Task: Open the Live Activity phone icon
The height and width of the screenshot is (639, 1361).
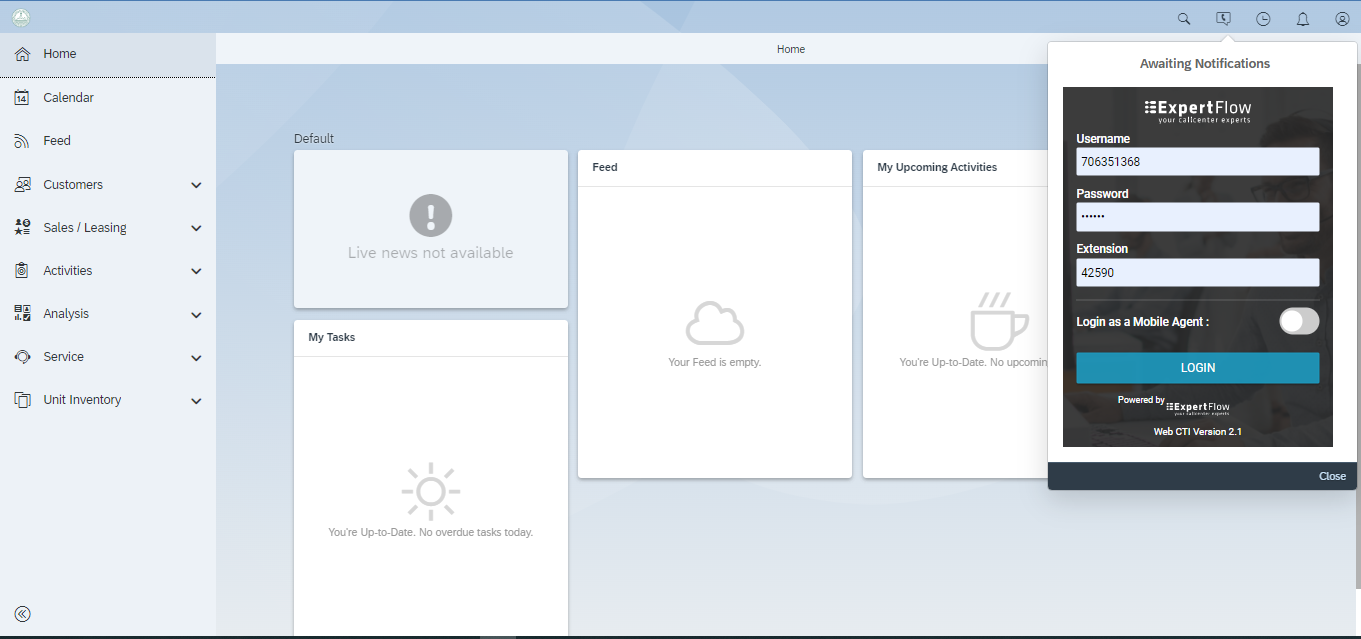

----

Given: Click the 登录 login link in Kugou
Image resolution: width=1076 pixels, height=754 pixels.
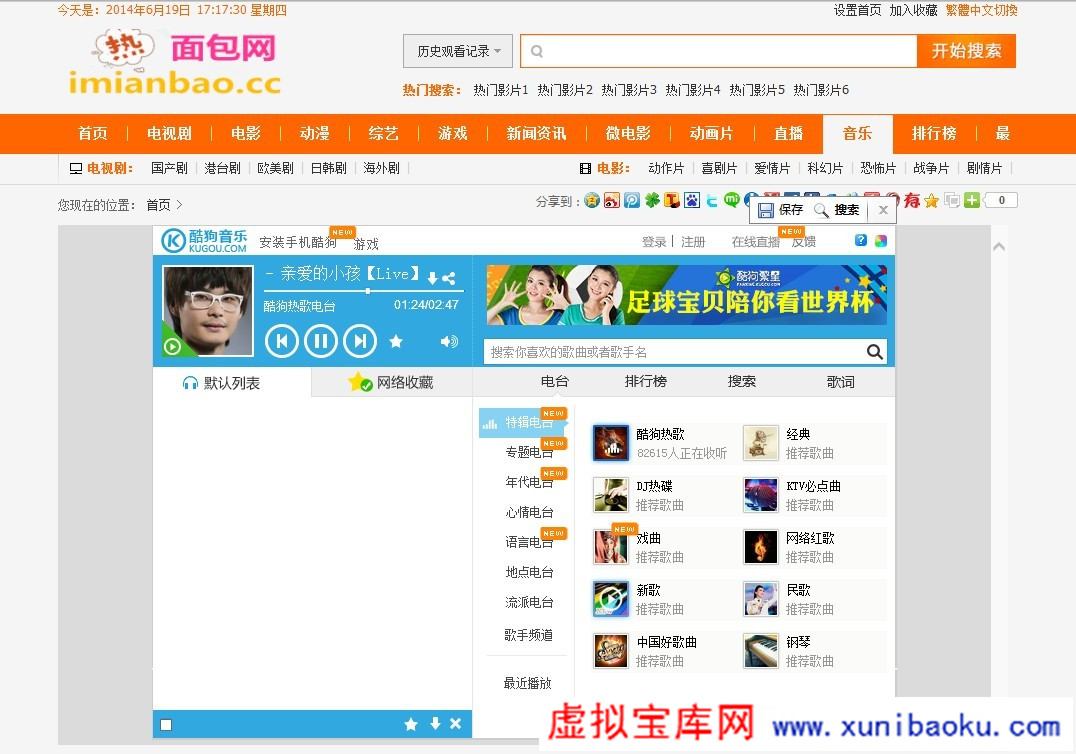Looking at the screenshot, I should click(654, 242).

----

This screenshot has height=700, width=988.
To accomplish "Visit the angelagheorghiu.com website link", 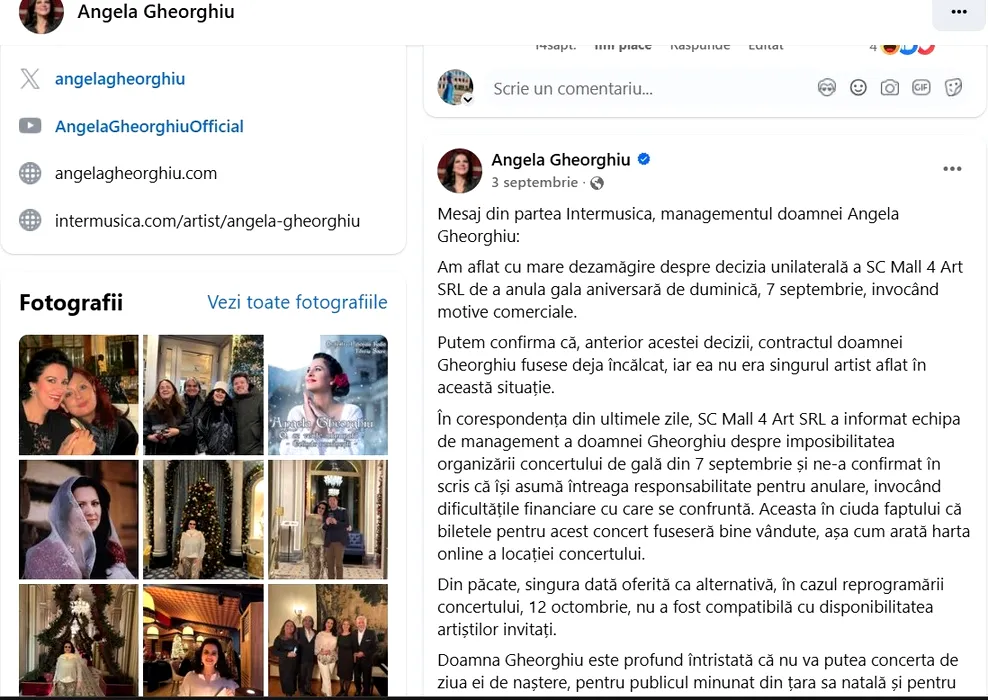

----

- [Written problem]:
Render the lines from the one containing "Given: Click the 登录 login link in Kugou" through the one containing "Looking at the", both included, as a numbered list. Skip any blank lines and leave the pictures out.

- [The answer]:
1. Given: Click the 登录 login link in Kugou
2. Image resolution: width=1076 pixels, height=754 pixels.
3. Looking at the screenshot, I should click(654, 242).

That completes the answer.